SUPPLIED TEXT
>>
Immediately following the incident, the Infrastructure Team at Swapcard, in collaboration with our Site Reliability Engineers (SREs), identified the root cause and implemented a mitigation strategy to prevent incidents related to the affected components, specifically knowing the criticality of this components inside our architecture.

Our monitoring systems detected a disruption in traffic at 12:55 UTC, and as a result, the Swapcard Incident Response team was promptly activated. Our team worked diligently to prioritise and restore the quality of services to minimize the impact on our customers. Concurrently, we conducted a thorough investigation into the cause of the issue and implemented mitigations with the assistance of dedicated members from the Infrastructure and SRE teams.

Mitigation deployment

To resolve the issue, our initial course of action involved implementing a mitigation strategy that gradually scaled up the various services. This approach aimed to distribute the memory load among a larger number of pods, preventing any individual pod from going offline due to excessive memory consumption. As a result, the services were able to recover more quickly, granting us additional time to investigate the underlying cause and implement appropriate long-term solutions.

The second strategy involved conducting in-depth analysis to identify the source of the abnormal memory consumption. We performed multiple analyses in the production environment, but the issue could not be reproduced in our staging and development environments, even under substantial simulated load. To troubleshoot this memory usage, we utilised the --heapsnapshot-signal command line to delve into the memory allocation of our services. We conducted two analyses, one at the start of the service and another under heavy load. Due to the investigation being performed in the production environment, it took longer than usual to pinpoint the issue while prioritising the live environment's performance.

After conducting further investigation, we successfully identified the cause of the memory retention and addressed it to ensure stable memory usage in such circumstances. This approach also prevented excessive CPU usage caused by garbage collectors attempting to reclaim the used memory.

Event Outline

Events of June 15th, 2023 (UTC):

12:55 UTC: The initial onset of service disruption was observed.
12:55 UTC: Swapcard monitoring detected a service disruption.
13:00 UTC: Swapcard Engineering identified the components as the root cause.
13:28 UTC: The incident was successfully mitigated, and the system regained its pre-incident capacity.
13:35 UTC: The status was confirmed as resolved post-incident.

Please note that the events are presented in chronological order with their respective timestamps for clarity and coherence.

Forward Planning

In accordance with our high standard in terms of deliverability, Swapcard has conduct several improvement in the memory consumption of two our our services to prevent further incident of same type. We also improve our capacity to detect earlier during the process this issues, preventing impact on our customer. Procedures and controls are already in place but this incident highlights the need for improvement.

Posted Jun 23, 2023 - 08:05 UTC

Resolved

This incident has been resolved.

Posted Jun 15, 2023 - 13:35 UTC

Monitoring

A fix has been implemented and we are monitoring the results.

Posted Jun 15, 2023 - 13:28 UTC

Identified

The issue has been identified and a fix is being implemented.

Posted Jun 15, 2023 - 13:00 UTC

This incident affected: Studio.
<<
RECORDS
>>
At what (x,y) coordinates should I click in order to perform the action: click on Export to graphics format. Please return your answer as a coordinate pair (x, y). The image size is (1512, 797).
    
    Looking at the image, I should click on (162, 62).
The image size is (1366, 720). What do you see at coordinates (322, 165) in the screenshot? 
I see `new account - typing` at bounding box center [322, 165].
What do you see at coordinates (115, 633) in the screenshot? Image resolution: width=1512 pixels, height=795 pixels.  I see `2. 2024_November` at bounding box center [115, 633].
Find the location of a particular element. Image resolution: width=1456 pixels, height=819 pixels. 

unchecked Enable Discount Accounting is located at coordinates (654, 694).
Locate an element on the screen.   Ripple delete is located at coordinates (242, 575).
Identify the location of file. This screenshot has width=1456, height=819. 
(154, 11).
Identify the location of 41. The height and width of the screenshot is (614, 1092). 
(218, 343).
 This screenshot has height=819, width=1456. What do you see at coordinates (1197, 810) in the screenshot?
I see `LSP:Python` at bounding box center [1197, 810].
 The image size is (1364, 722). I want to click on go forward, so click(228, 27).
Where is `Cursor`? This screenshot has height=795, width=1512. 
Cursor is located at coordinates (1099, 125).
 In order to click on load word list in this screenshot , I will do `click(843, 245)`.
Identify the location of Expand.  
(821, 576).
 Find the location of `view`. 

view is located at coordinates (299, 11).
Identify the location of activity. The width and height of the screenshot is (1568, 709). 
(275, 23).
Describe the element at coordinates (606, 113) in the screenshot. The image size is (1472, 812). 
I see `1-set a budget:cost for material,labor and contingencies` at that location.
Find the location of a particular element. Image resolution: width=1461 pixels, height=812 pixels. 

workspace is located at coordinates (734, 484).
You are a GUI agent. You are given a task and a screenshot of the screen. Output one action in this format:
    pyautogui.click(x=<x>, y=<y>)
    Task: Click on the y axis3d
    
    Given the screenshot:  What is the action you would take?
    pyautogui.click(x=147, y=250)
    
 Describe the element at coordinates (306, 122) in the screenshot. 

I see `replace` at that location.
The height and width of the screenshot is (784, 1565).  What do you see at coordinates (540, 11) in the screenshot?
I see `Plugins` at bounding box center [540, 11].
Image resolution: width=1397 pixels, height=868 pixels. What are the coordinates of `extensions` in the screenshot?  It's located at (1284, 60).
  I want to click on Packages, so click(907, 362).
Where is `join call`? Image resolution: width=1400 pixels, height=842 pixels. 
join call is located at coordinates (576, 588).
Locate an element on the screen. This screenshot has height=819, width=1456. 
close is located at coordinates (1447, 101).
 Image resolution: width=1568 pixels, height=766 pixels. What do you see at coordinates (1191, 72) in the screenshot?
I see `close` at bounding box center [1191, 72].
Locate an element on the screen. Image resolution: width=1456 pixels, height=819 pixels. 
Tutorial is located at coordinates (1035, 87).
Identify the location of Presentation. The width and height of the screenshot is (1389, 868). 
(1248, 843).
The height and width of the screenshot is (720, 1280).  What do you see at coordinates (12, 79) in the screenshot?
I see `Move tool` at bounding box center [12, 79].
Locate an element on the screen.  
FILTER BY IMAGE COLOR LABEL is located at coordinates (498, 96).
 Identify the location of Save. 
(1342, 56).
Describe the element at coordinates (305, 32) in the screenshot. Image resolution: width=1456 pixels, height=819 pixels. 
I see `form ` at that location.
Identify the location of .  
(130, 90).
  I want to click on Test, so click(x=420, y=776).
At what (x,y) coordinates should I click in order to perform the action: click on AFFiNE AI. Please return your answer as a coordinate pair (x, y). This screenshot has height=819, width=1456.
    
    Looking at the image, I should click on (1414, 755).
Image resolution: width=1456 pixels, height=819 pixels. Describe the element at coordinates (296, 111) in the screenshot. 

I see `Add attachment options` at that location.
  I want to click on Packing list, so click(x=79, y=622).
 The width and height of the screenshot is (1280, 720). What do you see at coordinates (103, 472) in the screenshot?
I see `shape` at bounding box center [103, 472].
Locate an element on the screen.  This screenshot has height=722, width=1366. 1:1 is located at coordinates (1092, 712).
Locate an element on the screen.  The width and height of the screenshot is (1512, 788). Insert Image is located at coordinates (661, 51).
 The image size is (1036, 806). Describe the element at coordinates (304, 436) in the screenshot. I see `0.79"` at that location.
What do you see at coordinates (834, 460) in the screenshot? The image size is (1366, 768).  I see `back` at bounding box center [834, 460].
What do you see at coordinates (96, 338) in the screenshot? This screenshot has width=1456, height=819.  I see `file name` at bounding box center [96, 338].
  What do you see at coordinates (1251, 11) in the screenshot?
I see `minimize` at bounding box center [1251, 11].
<<
PROBLEM SET
A. According to the incident report, which part of Swapcard did the incident affect?
B. In the records, write out the lines starting at the line containing "pixels, height=812 pixels." and ending after the line containing "pyautogui.click(x=147, y=250)", with both of those lines included.
The incident report and the records come from unrelated sources.

RESPONSES TO THE EXERCISE
A. Studio.

B.
Find the location of a particular element. Image resolution: width=1461 pixels, height=812 pixels. 

workspace is located at coordinates (734, 484).
You are a GUI agent. You are given a task and a screenshot of the screen. Output one action in this format:
    pyautogui.click(x=<x>, y=<y>)
    Task: Click on the y axis3d
    
    Given the screenshot:  What is the action you would take?
    pyautogui.click(x=147, y=250)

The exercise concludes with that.